La nouvelle constitution promulguée par le chef de l’Etat à la fin de 2020 interdit formellement l’incarcération des journalistes lorsqu’il s’agit des affaires liées à l’exercice de leur métier. Et pourtant, Rabah Karèche est en prison pour des articles de presse. La question des journalistes, dans le même entretien, avait mentionné cet article de la constitution, mais Tebboune assume « la violation de ce texte de la loi fondamentale du pays » et répond en l’accusant « de jouer au pyromane sur un sujet sensible ».

Des militants accusés de terrorisme    

La justice ne se contente plus des poursuites judiciaires basées sur les articles relatifs à « l’attroupent », « l’atteinte à la personne du président de la république » ou « atteinte à la sécurité nationale », elle charge désormais les activistes en les accusant de « terrorisme ».  « Ces dernières semaines ont été marquées par une aggravation sans précédent de la répression contre des citoyens engagés dans le Hirak : journalistes, étudiants et défenseurs des droits de l’Homme en sont les principales cibles. Les tribunaux et les prisons sont utilisés comme des instruments contre l’action citoyenne et contre toute pensée critique. Des militants des droits humains, au parcours connu et respecté, sont ainsi poursuivis pour des accusations criminelles. C’est une évolution gravissime », a alerté Me Benissad dans un communiqué de la LADDH.

« Kaddour Chouicha, Djamila Loukil, Said Boudour, Kirra Mustapha et tant d’autres, ne sont pas des terroristes ! », a dénoncé l’avocat des droits de l’Homme et président de la LADDH.

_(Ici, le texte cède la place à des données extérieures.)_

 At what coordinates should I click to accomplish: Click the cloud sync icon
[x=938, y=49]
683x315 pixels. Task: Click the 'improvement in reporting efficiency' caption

Pour rappel, depuis le communiqué du haut conseil de sécurité qualifiant le MAK et Rachad d’organisations terroristes, plusieurs activistes sont poursuivis en justice pour des faits liées au « terrorisme », une chose que les organisations des droits de l’homme réfutent catégoriquement. Même l’avocat et membre du collectif de la défense des détenus, Me Arslane Abderraouf, est poursuivi pour appartenance à une organisation terroriste et a été placé sous mandat dépôt. Une affaire qui a provoqué « un tollé » dans la corporation des avocats optant ainsi pour « le boycott des audiences » sur tout le territoire national le 7 juin dernier.

La situation des droits et des libertés prend un tournant « gravissime » et risque de voir l’espoir d’une ouverture démocratique brisé. A la veille d’une élection législative, qui se veut une autre étape de stabilisation du système politique, fortement ébranlé par le hirak, cette vague de « répression » ne semble pas s’inscrire dans le court terme d’autant plus que des élections locales sont annoncées pour le quatrième trimestre de 2021.